Thank you very much for you interesting work and useful code!

When I was reading the code, I noticed there were several differences between the descriptions in the paper and implementations in the code. In the followings, I'm trying to summarize those differences.

Architecture:
- Paper: GANet-15 (15x 3D-Convs and 5x GA layers from GitHub readme)
- Code: GANet-Deep (22x 3D-Convs and 9x GA layers from GitHub readme)
- This is somewhat confusing to me. Network architecture in arxiv paper shows GANet-15 has 3 SGA and 2 LGA layers, so I guess "5 GA layers" above means 3 SGA + 2 LGA layers. This makes sense because GANet-Deep code has 7 SGA and 2 LGA layers, which matches with 9 GA layers. However, GANet-11 code uses 4 SGA and 2 LGA (totally 6 GA layers), so GANet-11 somehow uses more SGA layers than GANet-15... (?)
Loss y=f(|d-d'|)
- Paper: Smooth L1: y=0.5*x**2 (x<1), x-0.5 (x>=1)
- Code: y=x**2/a (x<a), 2x-(x-a)**2/(2b) - a (a<=x<a+b), x+b/2 (x>=a+b)
  - a=3 and b = 2.
Batch size & Crop size
- Paper: 16 & 240×576
- Code: 16 & 240x528 (stage 1) and 8 & 240x1248 (stage 2)
Finetuning strategy
- Paper: 640 epochs (lr=0.001 until 300 ep and then lr=0.0001 in the rest)
- Code: 800 (stage 1) + 8 (stage 2) epochs (lr=0.001 until 400 ep and then lr=0.0001 in the rest)

It would be very helpful if the authors could confirm my summary and provide more information if there are any additional differences.

Thank you very much.

Mar 14 '20 15:03 t-taniai

Hello, i have the same question as yours, and i find that the crop_size of pretrained model is 240*624. As far as i'm concerned, the crop_size somehow affect the accuracy. And my question is: since i want to use the pretrained model, is it better to maintain the crop_size of it while i'm finetuning.

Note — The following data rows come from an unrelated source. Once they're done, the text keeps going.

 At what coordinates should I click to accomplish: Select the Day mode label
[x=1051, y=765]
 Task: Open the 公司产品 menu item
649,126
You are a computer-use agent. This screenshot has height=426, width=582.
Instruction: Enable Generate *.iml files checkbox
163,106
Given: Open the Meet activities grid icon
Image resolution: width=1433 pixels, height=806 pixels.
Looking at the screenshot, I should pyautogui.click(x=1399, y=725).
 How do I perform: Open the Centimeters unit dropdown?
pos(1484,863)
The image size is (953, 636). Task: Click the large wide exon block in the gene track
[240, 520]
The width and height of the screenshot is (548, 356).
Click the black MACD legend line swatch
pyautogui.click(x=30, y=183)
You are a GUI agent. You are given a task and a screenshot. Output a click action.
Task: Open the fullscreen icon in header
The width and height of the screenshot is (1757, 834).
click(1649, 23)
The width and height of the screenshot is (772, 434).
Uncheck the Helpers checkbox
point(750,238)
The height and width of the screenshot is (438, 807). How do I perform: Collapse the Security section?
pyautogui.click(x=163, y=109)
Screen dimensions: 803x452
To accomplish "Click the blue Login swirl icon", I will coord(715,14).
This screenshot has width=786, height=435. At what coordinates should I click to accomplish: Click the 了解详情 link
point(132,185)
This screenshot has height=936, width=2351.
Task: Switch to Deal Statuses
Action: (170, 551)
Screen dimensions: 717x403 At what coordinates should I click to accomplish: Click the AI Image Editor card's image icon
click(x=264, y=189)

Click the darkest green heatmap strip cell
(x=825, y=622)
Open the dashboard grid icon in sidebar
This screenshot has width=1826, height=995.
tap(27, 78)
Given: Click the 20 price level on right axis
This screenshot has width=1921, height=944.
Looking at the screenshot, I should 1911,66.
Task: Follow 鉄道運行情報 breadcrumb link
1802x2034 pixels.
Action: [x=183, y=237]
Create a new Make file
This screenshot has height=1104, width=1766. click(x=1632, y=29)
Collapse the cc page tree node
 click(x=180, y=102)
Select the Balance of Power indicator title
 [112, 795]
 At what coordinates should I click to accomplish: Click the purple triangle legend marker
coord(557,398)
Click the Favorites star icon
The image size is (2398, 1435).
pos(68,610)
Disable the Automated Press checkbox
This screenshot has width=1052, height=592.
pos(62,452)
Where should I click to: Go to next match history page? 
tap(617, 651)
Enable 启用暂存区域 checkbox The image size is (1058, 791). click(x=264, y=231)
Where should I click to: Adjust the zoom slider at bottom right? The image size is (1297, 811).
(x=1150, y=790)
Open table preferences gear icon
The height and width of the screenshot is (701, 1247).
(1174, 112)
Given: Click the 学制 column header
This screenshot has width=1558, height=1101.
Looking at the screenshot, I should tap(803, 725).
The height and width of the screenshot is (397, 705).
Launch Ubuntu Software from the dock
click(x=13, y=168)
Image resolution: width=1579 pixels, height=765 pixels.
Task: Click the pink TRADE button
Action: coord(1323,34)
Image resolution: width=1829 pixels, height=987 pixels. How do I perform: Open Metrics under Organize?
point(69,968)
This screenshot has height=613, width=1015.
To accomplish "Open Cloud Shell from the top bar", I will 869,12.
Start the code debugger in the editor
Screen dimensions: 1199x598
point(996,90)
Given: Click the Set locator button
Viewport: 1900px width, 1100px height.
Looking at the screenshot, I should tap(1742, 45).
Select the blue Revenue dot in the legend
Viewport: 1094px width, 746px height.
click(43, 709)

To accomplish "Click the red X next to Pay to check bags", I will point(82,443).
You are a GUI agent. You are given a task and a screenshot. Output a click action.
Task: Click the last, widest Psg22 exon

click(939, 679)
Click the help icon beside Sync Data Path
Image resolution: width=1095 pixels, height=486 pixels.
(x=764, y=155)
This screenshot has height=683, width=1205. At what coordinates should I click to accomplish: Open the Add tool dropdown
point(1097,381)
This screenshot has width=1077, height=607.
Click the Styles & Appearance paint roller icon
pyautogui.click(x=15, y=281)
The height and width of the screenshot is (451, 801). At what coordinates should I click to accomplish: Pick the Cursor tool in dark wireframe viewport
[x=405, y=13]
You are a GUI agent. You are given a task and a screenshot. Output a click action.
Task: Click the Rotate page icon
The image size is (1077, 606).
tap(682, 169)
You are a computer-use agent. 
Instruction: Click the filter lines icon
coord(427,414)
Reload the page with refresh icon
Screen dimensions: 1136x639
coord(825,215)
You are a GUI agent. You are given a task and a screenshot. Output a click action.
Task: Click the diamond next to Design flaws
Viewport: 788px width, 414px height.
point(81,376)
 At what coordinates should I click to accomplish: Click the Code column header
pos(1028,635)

Mar 17 '20 01:03 musuoliniao

Thanks for the summary. Some minor corrections:

Architecture:
- Paper: GANet-15 (15x 3D-Convs and 5x GA layers from GitHub readme)
- Code: GANet-Deep (22x 3D-Convs and 9x GA layers from GitHub readme)
- GANet-15 is similar to GANet-deep but with fewer layers (remove 4 SGA layers of the low resolution and some 3D conv layers). GANet-11 does not use the hourglass architecture.
Loss y=f(|d-d'|)
- Paper: Smooth L1: y=0.5*x**2 (x<1), x-0.5 (x>=1)
- Code: y=x**2/a (x<a), 2x-(x-a)**2/(2b) - a (a<=x<a+b), x+b/2 (x>=a+b)
  - a=3 and b = 2.
New loss (code use mixed l2 and threshold loss) is trying to get better threshold error rates in benchmark evaluations.
Batch size & Crop size
- Paper: 16 & 240×576
- Code: 16 & 240x528 (stage 1) and 8 & 240x1248 (stage 2)
- released model: 8 & 240x624 and 4 & 240x1248 using four GPUs (22G)
Finetuning strategy
- Paper: 640 epochs (lr=0.001 until 300 ep and then lr=0.0001 in the rest)
- Code: 800 (stage 1) + 8 (stage 2) epochs (lr=0.001 until 400 ep and then lr=0.0001 in the rest)
- Released model: 800 epochs.

Apr 15 '20 11:04 feihuzhang

Hi Feihu, Also another difference worth to mention: In 'GANet_deep.py' line 246 (class DispAgg), you finally used a F.normalize() instead of softmax(). This is also different from the paper using 'soft argmin' for the disparity regression. Could you please explain briefly? I found based on your code (with F.normalize()), sometimes the predicted disparity map could have negative disparity values due to that the probability of certain disparity candidates is negative after F.normalize(). Thanks a lot!

Jul 19 '21 09:07 GoodStudyDayUpUp